M. Yaqub Mirza (born 1946 in Karachi, Pakistan) is a Herndon, Virginia-based businessman and Islamic activist.

Background 
Muhammad Yaqub Mirza holds a MSc from the University of Karachi (1969), and a PhD in Physics (1974) and M.A. in Teaching Science (1975) from the University of Texas at Dallas. His doctoral thesis was entitled Multiphoton Ionization of Cesium Through Resonant Dissociative States of Cs2 and his thesis advisor was Carl B. Collins.

Mirza was a co-founder of the International Institute of Islamic Thought. Mirza was a co-founder and trustee (1984–2003) of Amana Mutual Funds Trust, a Bellingham, Washington-based mutual fund that operates in accordance with Sharia financial principles.
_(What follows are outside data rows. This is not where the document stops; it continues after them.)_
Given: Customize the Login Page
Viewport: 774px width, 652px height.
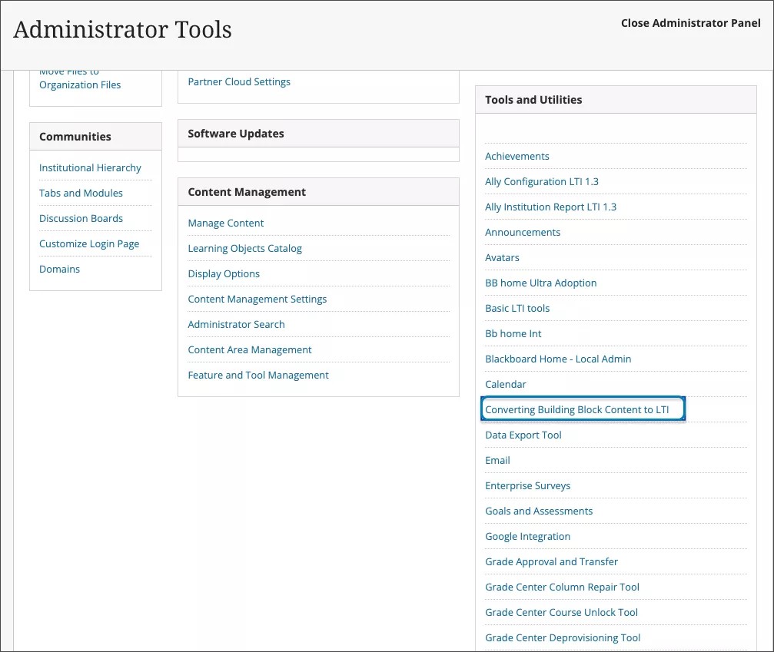Looking at the screenshot, I should [x=89, y=243].
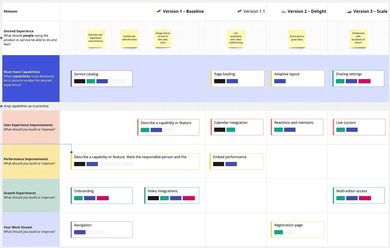This screenshot has width=390, height=248.
Task: Select the Embed performance card
Action: tap(236, 161)
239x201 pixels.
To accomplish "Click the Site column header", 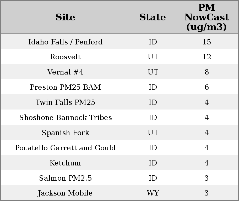I will pyautogui.click(x=65, y=18).
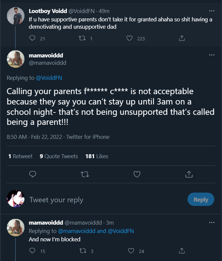Image resolution: width=222 pixels, height=261 pixels.
Task: Share Lootboy Voidd's top tweet
Action: pos(182,38)
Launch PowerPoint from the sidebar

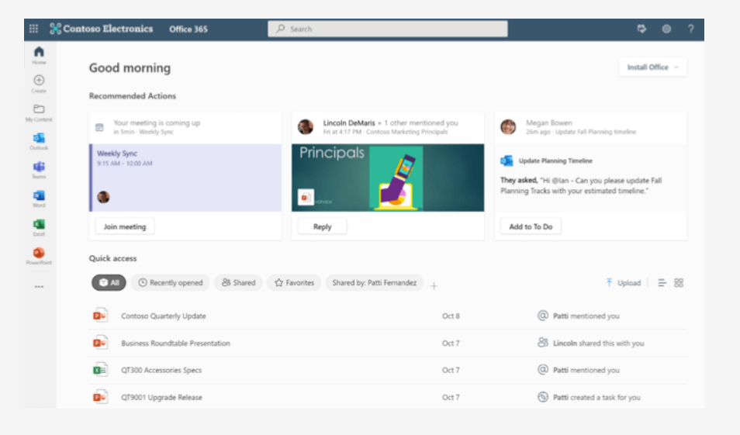pyautogui.click(x=39, y=256)
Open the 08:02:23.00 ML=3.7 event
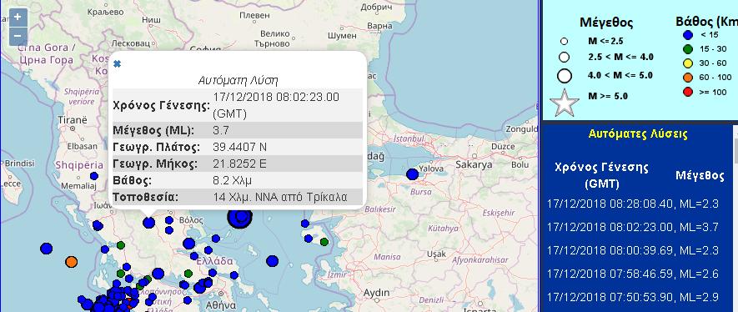The image size is (738, 312). tap(633, 227)
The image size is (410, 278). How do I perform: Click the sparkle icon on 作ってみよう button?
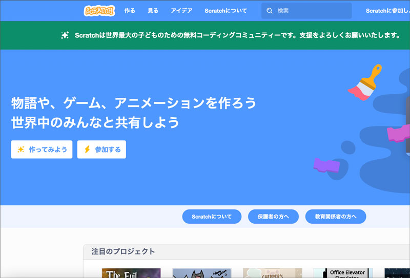tap(21, 149)
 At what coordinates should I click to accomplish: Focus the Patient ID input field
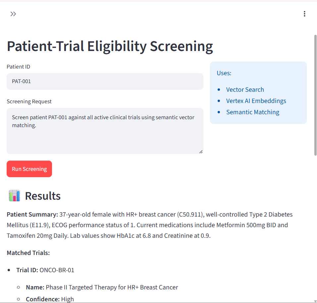[x=105, y=81]
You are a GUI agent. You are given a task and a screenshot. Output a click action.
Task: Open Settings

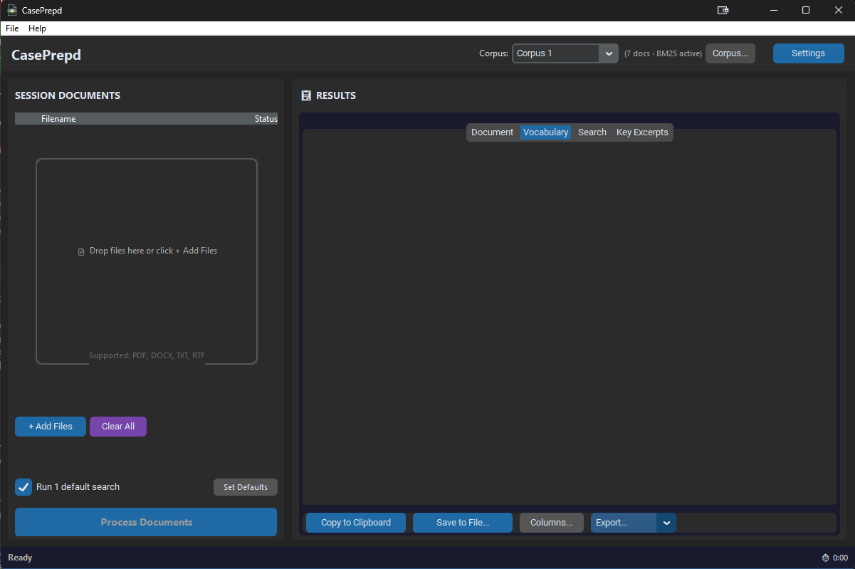[x=808, y=53]
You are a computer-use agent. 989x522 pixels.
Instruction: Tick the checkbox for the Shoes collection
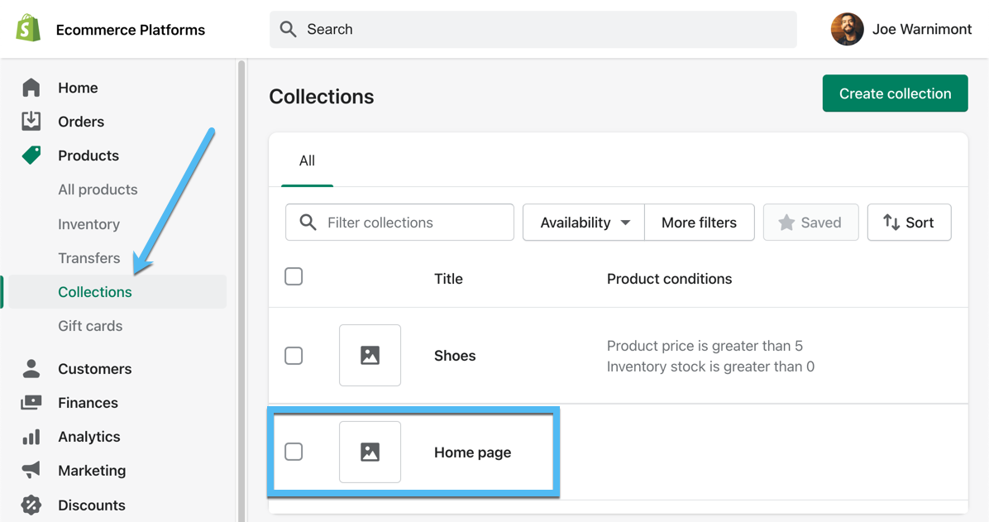pos(294,356)
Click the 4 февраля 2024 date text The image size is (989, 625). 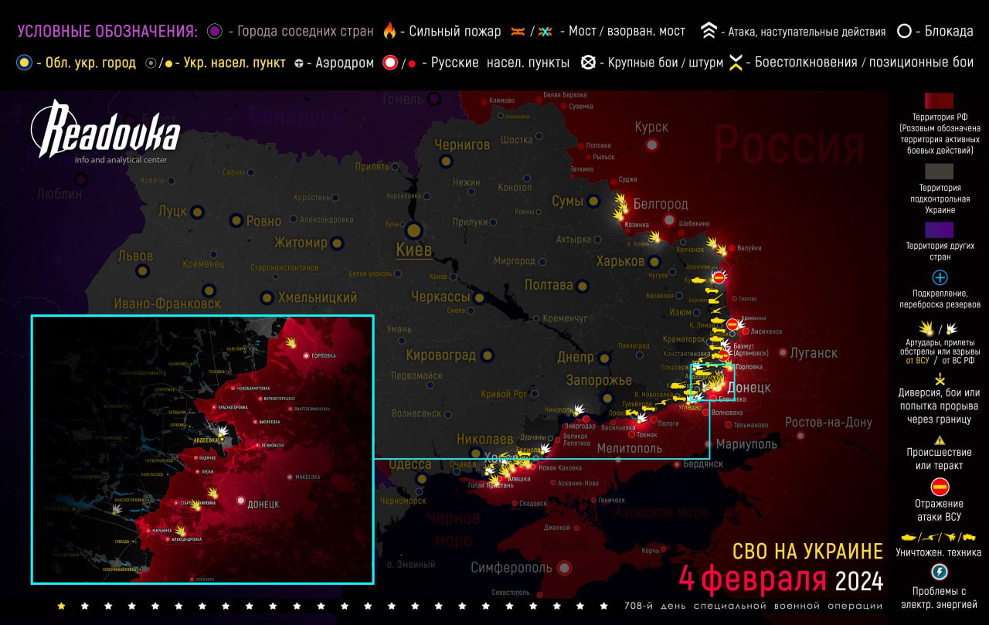pos(780,579)
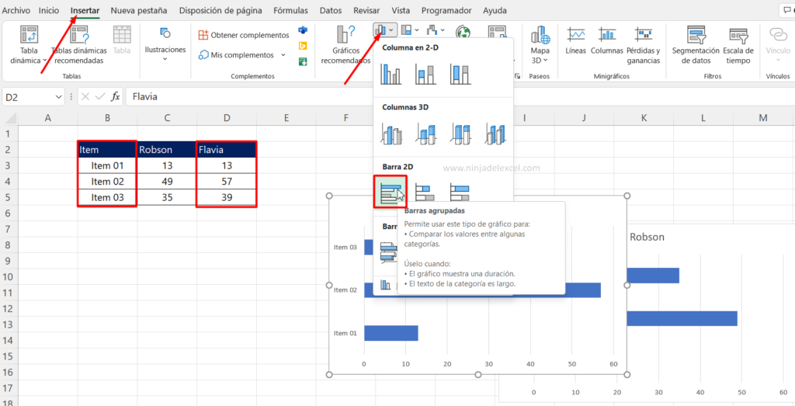Select the 2-D clustered column chart
795x406 pixels.
coord(391,75)
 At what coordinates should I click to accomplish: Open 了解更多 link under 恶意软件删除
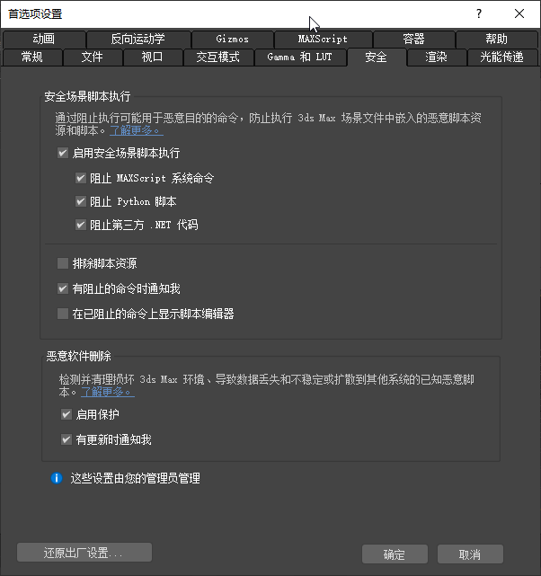pos(108,392)
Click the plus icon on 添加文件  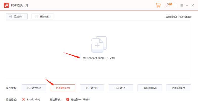(11, 16)
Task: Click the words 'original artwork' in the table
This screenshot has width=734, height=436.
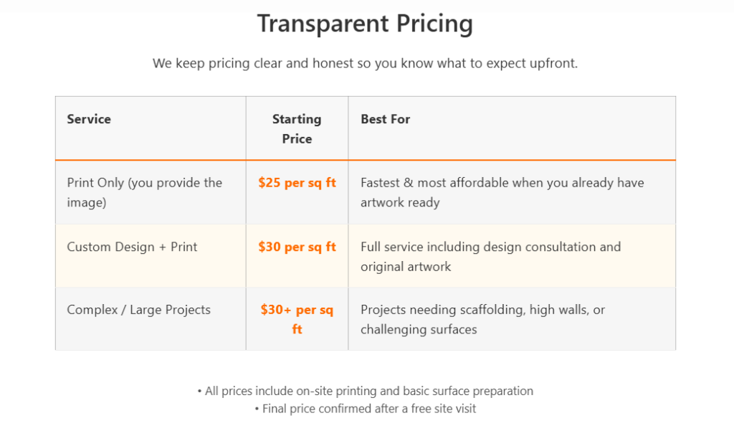Action: point(406,267)
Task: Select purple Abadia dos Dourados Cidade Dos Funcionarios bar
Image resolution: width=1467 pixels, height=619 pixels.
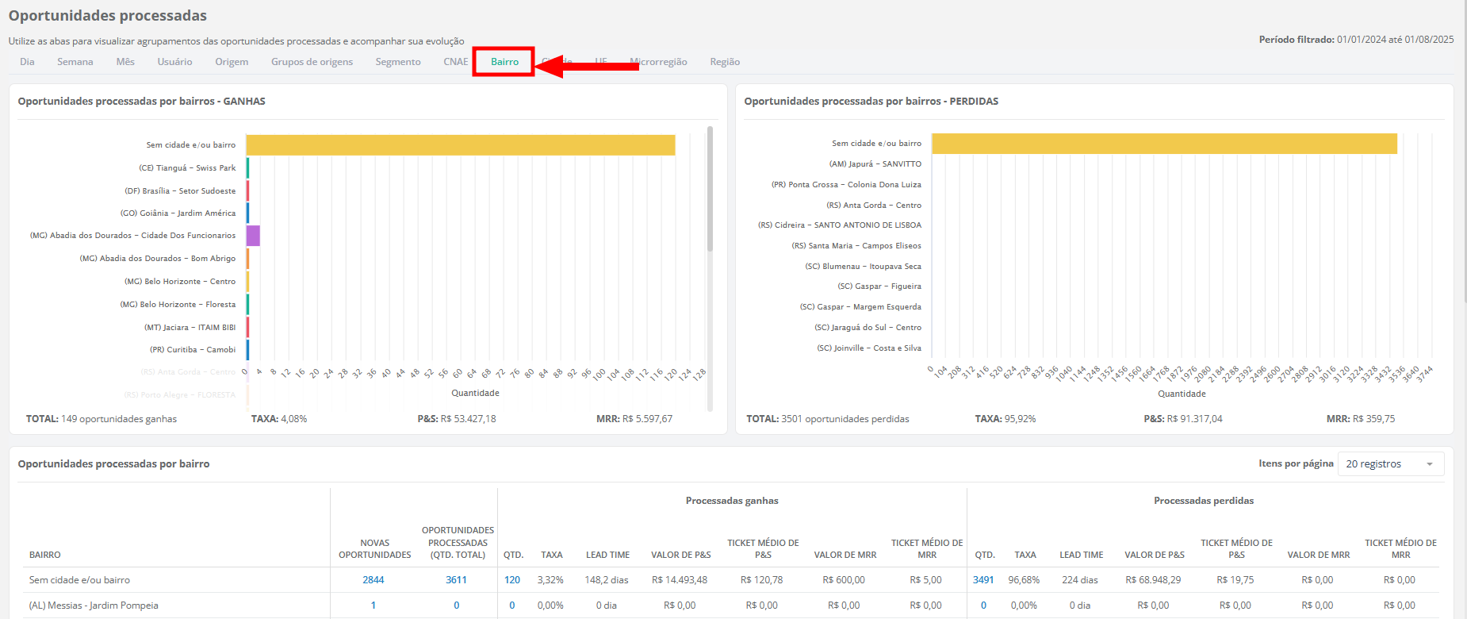Action: coord(253,236)
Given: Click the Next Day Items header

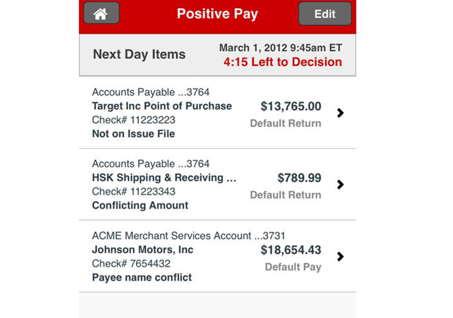Looking at the screenshot, I should [x=139, y=54].
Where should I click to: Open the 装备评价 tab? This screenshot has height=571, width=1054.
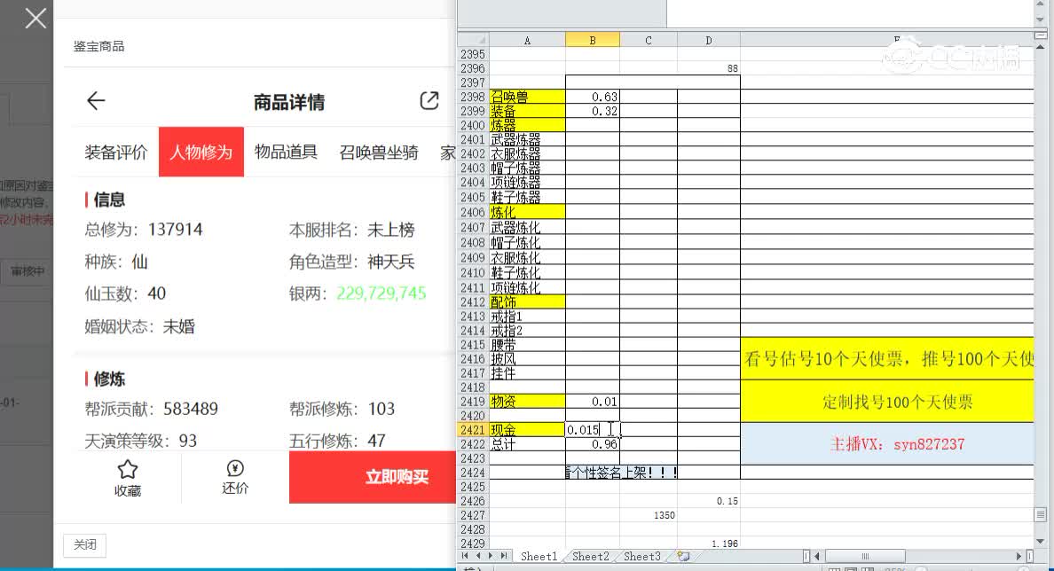115,152
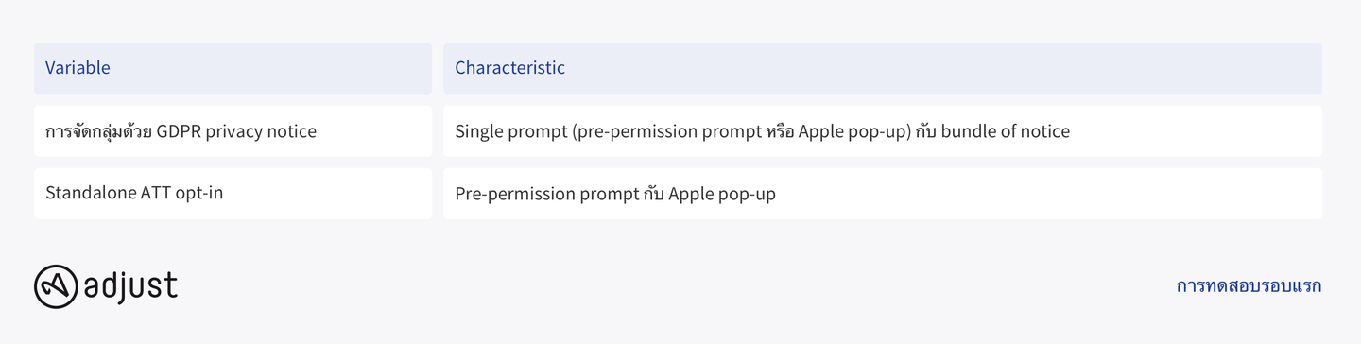Screen dimensions: 1361x344
Task: Click Apple pop-up in the bottom row
Action: [x=722, y=195]
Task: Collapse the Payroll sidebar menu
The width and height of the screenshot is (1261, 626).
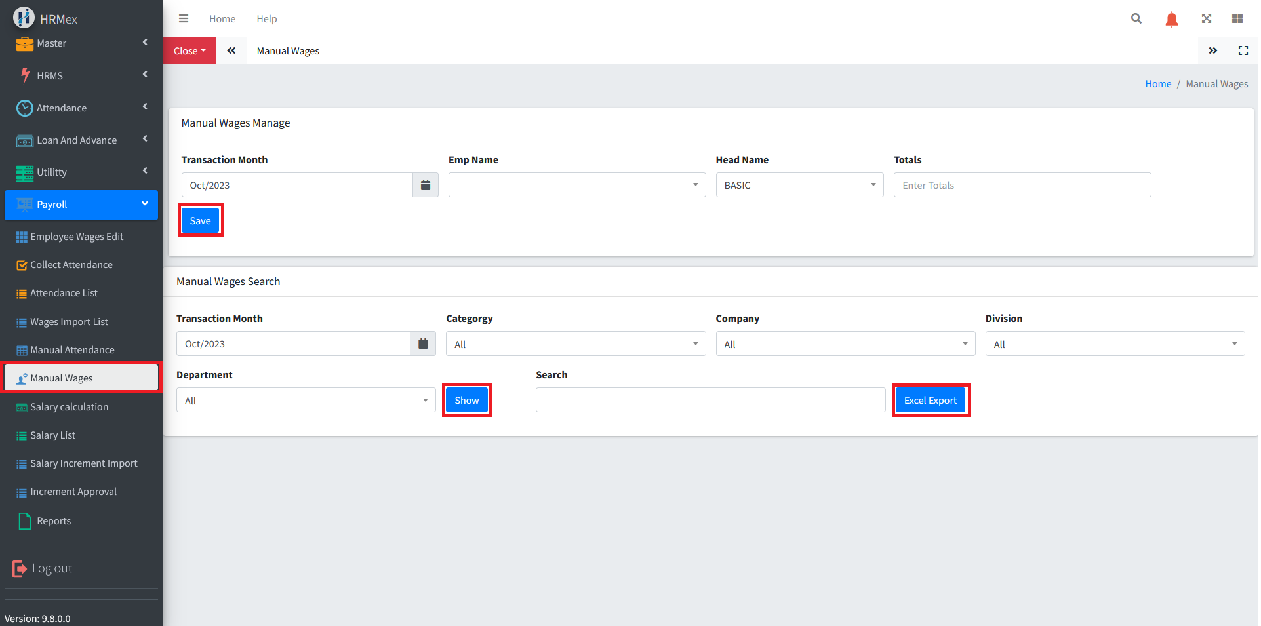Action: pyautogui.click(x=81, y=205)
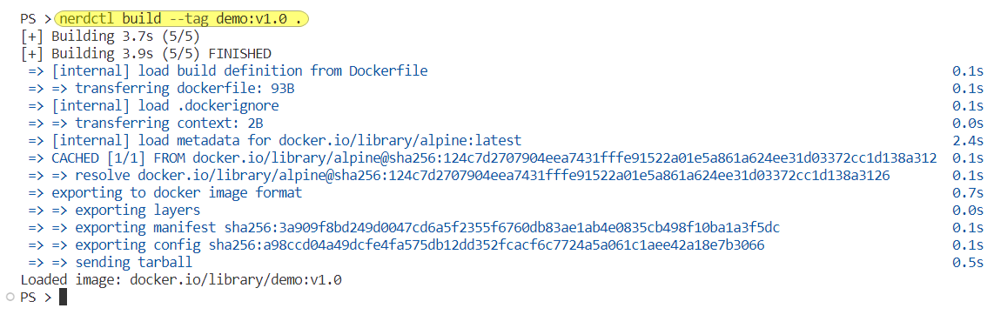Image resolution: width=994 pixels, height=315 pixels.
Task: Click the 'load .dockerignore' line
Action: click(153, 105)

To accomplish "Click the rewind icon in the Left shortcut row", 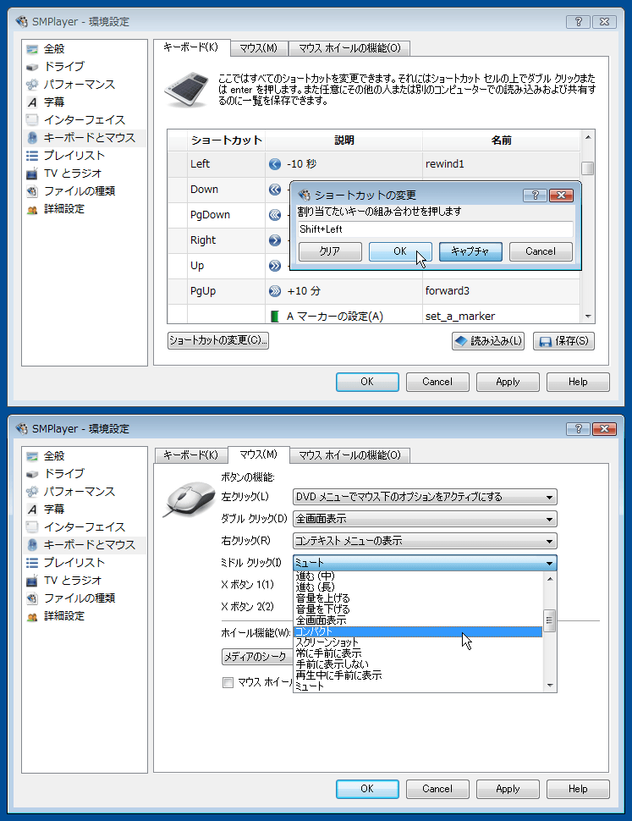I will click(274, 164).
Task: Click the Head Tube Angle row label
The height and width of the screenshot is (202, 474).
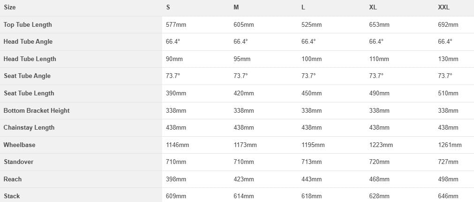Action: (28, 42)
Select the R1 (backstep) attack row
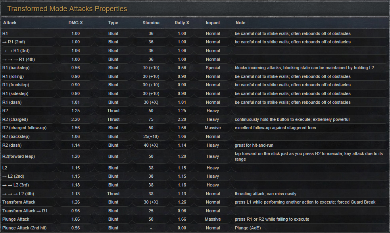390x233 pixels. pyautogui.click(x=195, y=68)
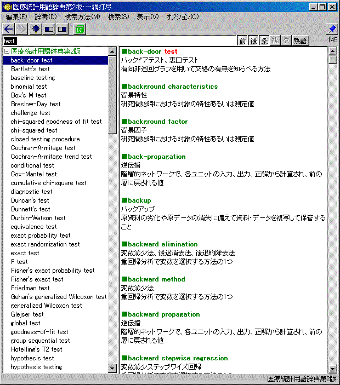This screenshot has height=385, width=340.
Task: Toggle the 後 suffix search mode
Action: click(x=253, y=41)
Since 1998, he has been President and CEO of Sterling Management Group, Inc (SMG).

Lecturing career 
Mirza lectures on Islamic finance and Entrepreneurship and has spoken at several institutions.

Legal issues and political activity 
In 2002, Mirza's offices were raided by the FBI as part of an investigation into money laundering and terrorism, although Mirza was not charged with any crime as a result of this.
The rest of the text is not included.